Not to be confused with another TT training called Threshold Training, Traditional Training as a training protocol is resistance training for isolated muscle development and is often done with alternating days of jogging and running. It requires heavy lifting of 8 – 12 repetitions in sets of 1 – 3. If done correctly a person can get some very good definition. In order to work enough muscles for serious results it requires 2 – 4 hours a day in the gym. It is best suited for body builders. For people who choose this protocol it is important to be well trained by a professional to reduce the chance of injury due to poor form or adding weight too quickly. It is also important to recognize that TT isolates individual muscles instead of synergistic muscle groups so those large muscles don’t always translate into real strength and the number of muscles targeted is limited to the ones that show. I actually loved this protocol at one time and wish I had competed in at least one body building competition.
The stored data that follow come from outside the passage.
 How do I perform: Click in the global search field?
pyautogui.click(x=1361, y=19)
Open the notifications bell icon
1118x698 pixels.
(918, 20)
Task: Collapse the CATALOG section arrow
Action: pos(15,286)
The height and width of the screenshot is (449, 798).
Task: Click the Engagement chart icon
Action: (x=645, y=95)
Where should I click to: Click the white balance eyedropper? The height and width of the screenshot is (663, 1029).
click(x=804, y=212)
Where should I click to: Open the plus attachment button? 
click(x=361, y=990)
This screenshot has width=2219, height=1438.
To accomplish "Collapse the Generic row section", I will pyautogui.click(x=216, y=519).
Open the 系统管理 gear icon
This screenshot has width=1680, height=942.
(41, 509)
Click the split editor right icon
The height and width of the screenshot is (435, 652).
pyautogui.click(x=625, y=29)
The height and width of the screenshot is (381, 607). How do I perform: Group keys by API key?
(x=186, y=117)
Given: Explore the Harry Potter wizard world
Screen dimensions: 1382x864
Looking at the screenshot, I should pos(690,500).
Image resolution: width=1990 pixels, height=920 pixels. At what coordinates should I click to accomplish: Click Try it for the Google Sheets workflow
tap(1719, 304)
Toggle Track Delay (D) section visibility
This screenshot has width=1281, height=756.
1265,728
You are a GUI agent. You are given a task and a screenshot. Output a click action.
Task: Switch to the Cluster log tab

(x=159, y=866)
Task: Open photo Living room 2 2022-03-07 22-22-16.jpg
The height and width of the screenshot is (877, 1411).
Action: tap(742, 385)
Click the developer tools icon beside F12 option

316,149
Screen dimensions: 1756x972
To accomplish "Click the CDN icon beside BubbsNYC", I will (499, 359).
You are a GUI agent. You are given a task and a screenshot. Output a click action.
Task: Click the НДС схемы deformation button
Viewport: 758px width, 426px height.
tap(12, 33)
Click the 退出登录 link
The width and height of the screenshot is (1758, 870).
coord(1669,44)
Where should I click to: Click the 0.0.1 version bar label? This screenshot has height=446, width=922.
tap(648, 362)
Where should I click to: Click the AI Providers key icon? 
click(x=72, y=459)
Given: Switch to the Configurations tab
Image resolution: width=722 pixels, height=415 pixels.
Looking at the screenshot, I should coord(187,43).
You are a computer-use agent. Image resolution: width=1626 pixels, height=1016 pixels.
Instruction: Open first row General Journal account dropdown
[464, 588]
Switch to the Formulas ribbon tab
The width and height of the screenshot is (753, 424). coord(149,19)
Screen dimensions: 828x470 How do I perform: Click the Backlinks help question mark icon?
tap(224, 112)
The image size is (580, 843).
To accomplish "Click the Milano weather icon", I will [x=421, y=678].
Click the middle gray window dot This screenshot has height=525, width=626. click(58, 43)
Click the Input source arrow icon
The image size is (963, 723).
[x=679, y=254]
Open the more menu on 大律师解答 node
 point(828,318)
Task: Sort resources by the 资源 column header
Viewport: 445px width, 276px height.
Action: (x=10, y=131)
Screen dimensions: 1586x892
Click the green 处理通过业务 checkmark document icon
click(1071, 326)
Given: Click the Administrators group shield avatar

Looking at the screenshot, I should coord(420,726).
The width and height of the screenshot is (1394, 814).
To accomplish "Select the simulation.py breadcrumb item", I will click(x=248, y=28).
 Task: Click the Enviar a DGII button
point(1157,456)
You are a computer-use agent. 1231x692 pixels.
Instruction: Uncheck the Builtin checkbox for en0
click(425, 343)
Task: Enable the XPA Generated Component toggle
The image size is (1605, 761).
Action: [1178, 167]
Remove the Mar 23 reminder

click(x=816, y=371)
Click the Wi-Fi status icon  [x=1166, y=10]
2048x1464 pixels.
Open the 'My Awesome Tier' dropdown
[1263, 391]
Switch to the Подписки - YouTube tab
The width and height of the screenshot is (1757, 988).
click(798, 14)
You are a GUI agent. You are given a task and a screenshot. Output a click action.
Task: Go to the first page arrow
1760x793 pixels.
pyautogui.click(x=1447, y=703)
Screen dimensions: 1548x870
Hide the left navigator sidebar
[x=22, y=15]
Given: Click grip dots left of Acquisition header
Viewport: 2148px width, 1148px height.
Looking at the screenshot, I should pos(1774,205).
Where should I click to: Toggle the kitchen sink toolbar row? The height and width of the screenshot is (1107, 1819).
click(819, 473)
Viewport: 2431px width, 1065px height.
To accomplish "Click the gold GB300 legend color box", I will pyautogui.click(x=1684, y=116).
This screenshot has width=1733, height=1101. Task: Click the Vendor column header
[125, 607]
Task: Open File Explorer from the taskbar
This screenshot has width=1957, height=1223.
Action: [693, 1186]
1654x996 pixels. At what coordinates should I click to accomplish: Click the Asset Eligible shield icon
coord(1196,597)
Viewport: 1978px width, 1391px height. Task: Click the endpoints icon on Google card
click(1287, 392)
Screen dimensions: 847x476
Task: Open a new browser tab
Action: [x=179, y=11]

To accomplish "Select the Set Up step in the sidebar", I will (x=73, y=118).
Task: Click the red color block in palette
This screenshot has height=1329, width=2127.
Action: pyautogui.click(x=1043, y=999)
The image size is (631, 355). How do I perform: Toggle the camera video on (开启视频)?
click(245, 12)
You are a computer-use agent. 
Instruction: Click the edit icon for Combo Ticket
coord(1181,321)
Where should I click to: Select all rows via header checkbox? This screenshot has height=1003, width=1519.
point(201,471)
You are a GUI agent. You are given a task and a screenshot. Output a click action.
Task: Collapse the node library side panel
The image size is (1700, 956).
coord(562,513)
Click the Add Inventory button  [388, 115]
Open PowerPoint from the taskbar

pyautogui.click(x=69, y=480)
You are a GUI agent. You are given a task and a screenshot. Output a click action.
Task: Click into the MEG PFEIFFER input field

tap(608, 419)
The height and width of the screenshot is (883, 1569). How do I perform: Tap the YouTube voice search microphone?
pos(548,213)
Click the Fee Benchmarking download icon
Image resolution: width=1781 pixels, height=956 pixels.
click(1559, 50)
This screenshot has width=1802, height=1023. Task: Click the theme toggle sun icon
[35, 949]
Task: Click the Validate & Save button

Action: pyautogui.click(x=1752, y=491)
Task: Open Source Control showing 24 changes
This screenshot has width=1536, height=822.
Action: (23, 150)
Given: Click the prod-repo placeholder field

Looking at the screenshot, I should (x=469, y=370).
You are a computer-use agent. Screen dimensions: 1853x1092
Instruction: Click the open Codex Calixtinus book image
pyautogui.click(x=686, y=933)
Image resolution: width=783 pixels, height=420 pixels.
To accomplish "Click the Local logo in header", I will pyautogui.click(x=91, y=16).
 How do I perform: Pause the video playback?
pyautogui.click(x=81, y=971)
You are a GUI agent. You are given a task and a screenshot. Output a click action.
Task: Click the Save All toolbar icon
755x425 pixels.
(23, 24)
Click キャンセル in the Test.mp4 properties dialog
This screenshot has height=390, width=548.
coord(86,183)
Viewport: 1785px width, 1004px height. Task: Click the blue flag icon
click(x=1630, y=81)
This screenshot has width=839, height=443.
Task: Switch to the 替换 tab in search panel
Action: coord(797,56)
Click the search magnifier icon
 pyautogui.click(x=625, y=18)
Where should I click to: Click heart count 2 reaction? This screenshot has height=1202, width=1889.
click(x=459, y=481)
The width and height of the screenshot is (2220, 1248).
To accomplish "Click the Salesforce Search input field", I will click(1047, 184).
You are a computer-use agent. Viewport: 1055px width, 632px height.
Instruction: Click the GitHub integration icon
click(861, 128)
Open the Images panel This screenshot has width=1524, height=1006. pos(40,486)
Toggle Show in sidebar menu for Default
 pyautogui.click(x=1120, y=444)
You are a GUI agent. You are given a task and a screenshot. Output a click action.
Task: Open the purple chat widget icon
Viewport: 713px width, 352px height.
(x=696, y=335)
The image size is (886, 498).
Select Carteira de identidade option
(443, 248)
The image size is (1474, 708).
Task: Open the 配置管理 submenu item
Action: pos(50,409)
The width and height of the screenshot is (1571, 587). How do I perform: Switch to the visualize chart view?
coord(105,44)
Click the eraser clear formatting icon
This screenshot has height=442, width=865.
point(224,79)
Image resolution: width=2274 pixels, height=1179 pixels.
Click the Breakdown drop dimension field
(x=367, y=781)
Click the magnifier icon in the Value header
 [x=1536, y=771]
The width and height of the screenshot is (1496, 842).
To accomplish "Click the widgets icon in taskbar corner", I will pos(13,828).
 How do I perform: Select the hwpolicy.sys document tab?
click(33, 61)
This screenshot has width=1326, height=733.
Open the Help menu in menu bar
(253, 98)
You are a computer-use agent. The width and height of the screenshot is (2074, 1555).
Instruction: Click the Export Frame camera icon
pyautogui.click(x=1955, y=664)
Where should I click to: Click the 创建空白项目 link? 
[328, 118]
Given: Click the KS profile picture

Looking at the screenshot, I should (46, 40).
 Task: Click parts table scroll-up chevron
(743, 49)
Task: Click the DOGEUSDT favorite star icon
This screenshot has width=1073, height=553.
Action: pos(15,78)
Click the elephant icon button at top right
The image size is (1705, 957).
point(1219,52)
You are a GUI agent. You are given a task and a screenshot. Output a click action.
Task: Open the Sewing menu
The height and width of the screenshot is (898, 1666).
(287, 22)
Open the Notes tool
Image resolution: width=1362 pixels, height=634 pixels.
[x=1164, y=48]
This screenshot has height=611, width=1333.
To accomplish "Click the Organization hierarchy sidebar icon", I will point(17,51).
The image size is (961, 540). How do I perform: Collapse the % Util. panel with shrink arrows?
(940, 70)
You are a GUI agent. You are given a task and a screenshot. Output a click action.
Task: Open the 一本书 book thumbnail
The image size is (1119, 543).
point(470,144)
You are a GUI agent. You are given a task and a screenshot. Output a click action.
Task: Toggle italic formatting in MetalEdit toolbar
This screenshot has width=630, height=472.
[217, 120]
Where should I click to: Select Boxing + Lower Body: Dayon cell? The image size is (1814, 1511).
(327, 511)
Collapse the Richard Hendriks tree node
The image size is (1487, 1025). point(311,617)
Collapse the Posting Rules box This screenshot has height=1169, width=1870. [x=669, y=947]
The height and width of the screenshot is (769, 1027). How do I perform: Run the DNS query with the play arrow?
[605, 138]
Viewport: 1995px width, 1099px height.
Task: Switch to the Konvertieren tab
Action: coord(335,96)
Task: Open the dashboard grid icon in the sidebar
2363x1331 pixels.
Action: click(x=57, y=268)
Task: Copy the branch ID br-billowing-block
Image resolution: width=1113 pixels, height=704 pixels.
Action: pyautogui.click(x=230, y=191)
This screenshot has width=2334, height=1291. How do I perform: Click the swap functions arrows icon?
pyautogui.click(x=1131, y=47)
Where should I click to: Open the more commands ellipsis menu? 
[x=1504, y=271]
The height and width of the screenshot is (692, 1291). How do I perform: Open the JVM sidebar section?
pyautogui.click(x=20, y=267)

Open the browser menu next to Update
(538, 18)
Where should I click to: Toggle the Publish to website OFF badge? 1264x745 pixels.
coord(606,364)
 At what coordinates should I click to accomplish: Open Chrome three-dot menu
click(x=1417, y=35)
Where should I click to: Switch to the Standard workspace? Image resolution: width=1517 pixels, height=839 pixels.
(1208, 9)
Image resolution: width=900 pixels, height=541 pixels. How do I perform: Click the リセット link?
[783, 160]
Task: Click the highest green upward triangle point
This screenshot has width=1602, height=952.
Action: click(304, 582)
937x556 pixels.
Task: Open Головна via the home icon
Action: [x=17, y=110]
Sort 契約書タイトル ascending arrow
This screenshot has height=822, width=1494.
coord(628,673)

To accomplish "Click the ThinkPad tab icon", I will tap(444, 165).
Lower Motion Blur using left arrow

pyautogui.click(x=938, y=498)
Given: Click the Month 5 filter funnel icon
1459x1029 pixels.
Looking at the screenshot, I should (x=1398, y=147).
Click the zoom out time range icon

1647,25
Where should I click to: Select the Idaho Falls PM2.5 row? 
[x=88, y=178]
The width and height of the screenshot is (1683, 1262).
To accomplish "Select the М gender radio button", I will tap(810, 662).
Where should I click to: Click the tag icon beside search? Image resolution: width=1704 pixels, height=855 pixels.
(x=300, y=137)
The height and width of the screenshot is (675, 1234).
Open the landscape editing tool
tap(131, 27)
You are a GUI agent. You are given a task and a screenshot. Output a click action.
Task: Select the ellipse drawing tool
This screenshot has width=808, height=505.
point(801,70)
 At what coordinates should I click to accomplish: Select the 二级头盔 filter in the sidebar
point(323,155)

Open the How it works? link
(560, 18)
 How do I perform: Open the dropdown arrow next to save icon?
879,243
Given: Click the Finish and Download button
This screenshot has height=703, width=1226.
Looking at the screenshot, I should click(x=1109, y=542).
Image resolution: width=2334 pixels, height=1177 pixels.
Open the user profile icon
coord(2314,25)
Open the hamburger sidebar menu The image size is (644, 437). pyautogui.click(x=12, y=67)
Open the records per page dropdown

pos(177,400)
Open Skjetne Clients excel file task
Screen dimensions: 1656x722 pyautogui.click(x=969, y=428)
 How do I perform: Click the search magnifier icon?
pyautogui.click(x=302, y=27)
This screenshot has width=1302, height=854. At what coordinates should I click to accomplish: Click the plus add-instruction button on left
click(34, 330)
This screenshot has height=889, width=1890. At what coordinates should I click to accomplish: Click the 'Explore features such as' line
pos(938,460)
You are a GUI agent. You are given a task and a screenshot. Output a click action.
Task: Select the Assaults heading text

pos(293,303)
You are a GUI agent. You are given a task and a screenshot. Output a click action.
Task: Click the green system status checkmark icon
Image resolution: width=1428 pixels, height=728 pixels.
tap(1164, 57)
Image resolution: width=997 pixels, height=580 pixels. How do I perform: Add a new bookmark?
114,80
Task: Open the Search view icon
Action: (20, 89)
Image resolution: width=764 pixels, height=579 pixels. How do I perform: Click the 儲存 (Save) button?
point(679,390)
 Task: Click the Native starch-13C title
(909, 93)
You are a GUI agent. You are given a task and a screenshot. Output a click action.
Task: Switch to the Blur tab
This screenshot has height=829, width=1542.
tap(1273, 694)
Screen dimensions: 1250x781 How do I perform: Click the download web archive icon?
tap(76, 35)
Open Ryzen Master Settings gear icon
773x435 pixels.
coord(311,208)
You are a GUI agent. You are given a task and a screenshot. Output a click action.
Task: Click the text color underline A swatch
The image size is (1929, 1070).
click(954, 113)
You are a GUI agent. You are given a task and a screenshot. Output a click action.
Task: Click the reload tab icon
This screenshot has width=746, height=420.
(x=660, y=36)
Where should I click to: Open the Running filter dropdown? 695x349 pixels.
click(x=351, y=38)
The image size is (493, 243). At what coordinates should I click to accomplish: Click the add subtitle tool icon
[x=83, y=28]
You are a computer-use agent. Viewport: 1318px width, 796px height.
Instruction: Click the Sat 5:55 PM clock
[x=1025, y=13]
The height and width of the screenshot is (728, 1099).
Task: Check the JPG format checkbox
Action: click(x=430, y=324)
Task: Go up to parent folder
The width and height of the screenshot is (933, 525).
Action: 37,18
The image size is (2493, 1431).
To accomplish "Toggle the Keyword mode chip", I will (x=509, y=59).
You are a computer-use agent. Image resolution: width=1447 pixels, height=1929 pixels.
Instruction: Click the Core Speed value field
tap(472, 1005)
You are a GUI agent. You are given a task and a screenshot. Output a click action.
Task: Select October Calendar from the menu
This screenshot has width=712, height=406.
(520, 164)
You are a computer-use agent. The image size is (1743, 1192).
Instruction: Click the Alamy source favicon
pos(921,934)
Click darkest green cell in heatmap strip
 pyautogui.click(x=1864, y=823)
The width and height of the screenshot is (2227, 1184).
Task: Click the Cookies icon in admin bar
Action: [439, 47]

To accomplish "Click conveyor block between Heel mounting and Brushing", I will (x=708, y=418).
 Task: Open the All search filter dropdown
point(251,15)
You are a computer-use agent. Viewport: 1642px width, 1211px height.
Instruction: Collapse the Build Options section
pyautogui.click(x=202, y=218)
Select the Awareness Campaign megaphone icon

It isn’t efficient or practical for everyday fitness.

 


HIIT – High Intensity Interval Training

HIIT training is short bursts of very high cardio with shorter periods of rest. For example: 5 min warm up followed by one minute bursts of running and 30 second rests for no longer than 20 minutes. The down side of HIIT is that it uses only a few muscles repetitively so most muscles are left untrained and undeveloped. The benefits of HIIT training over TT or longer steady bouts of slower cardio is increased weight loss, better endurance and less time commitment. Long, steady cardio like 45 -60 minutes of steady walking or jogging, if done often, can actually reduce metabolism and cause weight gain.

 


CrossFit

Cross Fit is owned by Greg Glassman with individual affiliates across the country. It uses power lifting, Olympic lifting, calisthenics, HIIT, plyometrics, TT and is considered to be an extreme sport.  Because CrossFit incorporates power lifting it is not ideal for people with injuries, older people or people that are less fit. Glassman explained it this way, “If you find the notion of falling off the rings and breaking your neck so foreign to you, then we don’t want you in our ranks.” CrossFit operators typically have a two day training so their expertise varies. The advantages of Crossfit are increased strength and a short time investment.

 


HIRT – High-Intensity Interval Resistance Training

Also known as HIIRT training, High-Intensity Interval Resistance Training has recently gained a lot of attention and respect in the fitness world. The evidence of its effectiveness for all fitness levels is overwhelming. This protocol, as it has developed, combines HIIT and some TT training. Like HIIT it uses intervals but using as many multi muscle groups as possible at the same time to raise the heart rate. The goal is to get all the benefits of HIIT but gain muscle at the same time. Examples of exercises used in HIIRT would be a lunge with a bicep curl using a light weight and doing as many reps as possible in 50 seconds with a 10 second rest. This instead of simple standing bicep curls. Other examples are jumping squats (bounds) or lunges using only body weight doing as many reps as possible in 20- 50 seconds. HIIRT has all of the weight loss advantages of HIIT but also develops hundreds of muscles, those that show, and those that don’t.